BookmarkSubscribeRSS Feed
rajeshm
Quartz | Level 8

 

found few same records are in  "onlyfirst" and  "onlysecond". but it is missing  "both".can somebody explain me how it is possible?

data both onlyfirst onlysecond;
merge xx(in=first) yy(in=second);
by _all_;
if first and second then output both;
else if first and not second then output onlyfirst;
else if second and not first then output onlysecond;
run;

 

11 REPLIES 11
mkeintz
PROC Star

I don't see anything wrong with your logic, or syntax.

 

Show the log please, and perhaps you can provide a sample of the offending records in XX and YY, in a data step. 

 

 

 

 

--------------------------
The hash OUTPUT method will overwrite a SAS data set, but not append. That can be costly. Consider voting for Add a HASH object method which would append a hash object to an existing SAS data set

Would enabling PROC SORT to simultaneously output multiple datasets be useful? Then vote for
Allow PROC SORT to output multiple datasets

--------------------------
rajeshm
Quartz | Level 8

 

data both onlyA onlyB
merge datasetA(in=first) datasetB(in=second);
by sumtotal dT SYS PR AGT PID DATE;
if first and second then output both;
else if first and not second then output onlyA 
else if second and not first then output onlyB
run;

WARNING: Multiple lengths were specified for the BY variable sys by input data sets. This might cause
unexpected results.
WARNING: Multiple lengths were specified for the BY variable pr by input data sets. This might
cause unexpected results.
WARNING: Multiple lengths were specified for the BY variable agt by input data sets. This might
cause unexpected results.
WARNING: Multiple lengths were specified for the BY variable pid by input data sets. This might
cause unexpected results.
NOTE: MERGE statement has more than one data set with repeats of BY values.
NOTE: There were 423581 observations read from the data set WORK.datasetA.
NOTE: There were 420182 observations read from the data set WORK.datasetB.
NOTE: The data set WORK.BOTH has 376201 observations and 7 variables.
NOTE: The data set WORK.onlyA has 47380 observations and 7 variables.
NOTE: The data set WORK.ONLYP5 has 43981 observations and 7 variables.

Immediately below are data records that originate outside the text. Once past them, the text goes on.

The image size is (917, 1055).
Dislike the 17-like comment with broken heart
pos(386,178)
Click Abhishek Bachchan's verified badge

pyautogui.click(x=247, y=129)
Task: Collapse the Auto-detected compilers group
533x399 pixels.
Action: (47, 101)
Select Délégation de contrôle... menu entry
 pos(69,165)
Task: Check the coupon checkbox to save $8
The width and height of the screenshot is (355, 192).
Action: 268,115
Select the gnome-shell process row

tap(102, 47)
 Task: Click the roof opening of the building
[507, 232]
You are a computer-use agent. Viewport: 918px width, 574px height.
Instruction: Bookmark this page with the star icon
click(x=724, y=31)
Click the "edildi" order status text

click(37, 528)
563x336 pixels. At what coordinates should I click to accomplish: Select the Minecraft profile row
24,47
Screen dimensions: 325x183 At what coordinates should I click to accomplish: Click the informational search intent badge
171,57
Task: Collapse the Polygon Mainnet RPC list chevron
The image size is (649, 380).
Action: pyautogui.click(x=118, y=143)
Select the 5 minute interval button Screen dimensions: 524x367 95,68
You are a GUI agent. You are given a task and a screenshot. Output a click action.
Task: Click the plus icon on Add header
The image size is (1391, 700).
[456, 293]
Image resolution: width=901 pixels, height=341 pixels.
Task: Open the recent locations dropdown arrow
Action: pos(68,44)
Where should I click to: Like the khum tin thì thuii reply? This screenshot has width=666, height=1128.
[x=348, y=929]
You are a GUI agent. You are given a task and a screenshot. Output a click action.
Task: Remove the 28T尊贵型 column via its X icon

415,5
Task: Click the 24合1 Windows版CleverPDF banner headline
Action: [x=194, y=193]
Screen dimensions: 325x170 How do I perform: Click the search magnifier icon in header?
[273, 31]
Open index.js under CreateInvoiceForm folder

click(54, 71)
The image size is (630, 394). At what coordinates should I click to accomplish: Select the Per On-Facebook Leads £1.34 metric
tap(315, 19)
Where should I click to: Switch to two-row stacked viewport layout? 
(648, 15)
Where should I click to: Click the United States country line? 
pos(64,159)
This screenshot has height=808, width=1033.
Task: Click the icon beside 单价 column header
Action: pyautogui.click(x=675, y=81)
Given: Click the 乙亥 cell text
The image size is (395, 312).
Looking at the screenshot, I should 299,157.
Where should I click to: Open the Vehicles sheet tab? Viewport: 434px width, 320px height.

------------log--------------------------------------------------------------------------------------

 

merge conflicts confirmation

I exported datasetA and datasetB seperately and then pasted these two in a new different excel(47380+43981 rows),Again imported in sas and used the proc sql to find the unique records and found only 3500+ unique records(means record may be in WORK.onlyA or may be in WORK.onlyB)

 

if any issues with log , how "both" contains that many number of records? I am totally confused can you help me.

 

 

rajeshm
Quartz | Level 8
amount=198.67 date=05JUL2020 sys=1234 prin=0000 agent=1000 promoid=DT25DAY date_prod=05JUL2020
first=1 second=0
amount=198.67 date=05JUL2020 sys=1234 prin=0000 agent=1000 promoid=DT25DAY date_prod=05JUL2020
first=0 second=1

same values in first and second dataset and log showing the same  but ....it killing me. please help me.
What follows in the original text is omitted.